Sourate III, 133
« Pressez-vous vers le pardon de votre Seigneur et vers un paradis aussi vaste que les cieux et la terre, tel qu’il est préparé pour les croyants qui craignent Dieu. »
La Crainte
Il y aurait beaucoup à dire sur le verbe ‘craindre’ qui revient si souvent dans la Bible et le Coran,
Avant de revenir sur ce qui m’a paru si beau dans ce verset…
La crainte est une dynamique, un mouvement profond.
Elle est différente de la peur, qui est une manifestation momentanée d’un sentiment de mise en danger, impliquant une reaction visant à la préservation de l’organisme expérimentant la peur.
La peur est davantage de l’ordre de la possibilité de n’être plus (situation anxiogène soulignant la nécessité de préservation, de retour à l’état précédant l’intrusion de la peur…)
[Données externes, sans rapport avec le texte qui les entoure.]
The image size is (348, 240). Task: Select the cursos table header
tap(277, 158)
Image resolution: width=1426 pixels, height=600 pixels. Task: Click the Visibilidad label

La crainte, au sens où je la lis, me semble bien représentée dans les mots de Jean le Baptiste lorsqu’il dit, dans l’Evangile au sujet de Jésus, « il faut qu’il croisse et que je diminue »
Un articulation nouvelle opère un grand renversement ;
même si « crainte » est le mot, il ne semble pas rendre compte d’une composante essentielle : l’immense respect qui naît face au merveilleux de Dieu.
La crainte est ce qui se produit en l’homme lorsqu’il réalise sa grande impuissance, qu’il cesse d’alimenter ses anciens modèles illusoires de toute puissance pour s’en remettre à plus grand que lui, à plus grand en lui que lui-même.
Ceux qui craignent Dieu sont ceux qui s’en remettent vraiment à Dieu.
Ceux qui ont vu leur petitesse et sa grandeur,
Ceux qui ont compris la folie de leur ancien fonctionnement,
Ceux dont le plancher du cœur s’est écroulé pour révéler les profondeurs.
Incommensurable, justement, du terme ‘crainte’, jaillit ce relief, cette perspective, cet espace inconcevable,
Le Royaume de Dieu, là où Dieu se trouve et attend ceux qui ne le craignent pas.
Le verbe ‘craindre’ est emplit de relief : c’est une aventure à couper le souffle, à l’abandonner.
‘Craindre’ est le verbe de l’abandon de celui qui a vu la dérision de ses gesticulations.
‘Craindre’ est un verbe de paix, d’harmonie, de grandes retrouvailles
Relief merveilleux,
Abandon salvateur
Harmonie retrouvée.
Craindre : un mouvement initial, à la lisière du territoire divin,
Celui qui craint se trouve à la porte de Dieu,
La crainte est une photographie du moment où l’homme passe un pied pour le poser d côté de Dieu.
La crainte est l’écarquillement des yeux avant de s’avancer.
Lorsque la crainte frappe le cœur de tout son merveilleux relief, le croyant ne peut qu’avancer vers Dieu dans un abandon salvateur, vers les retrouvailles.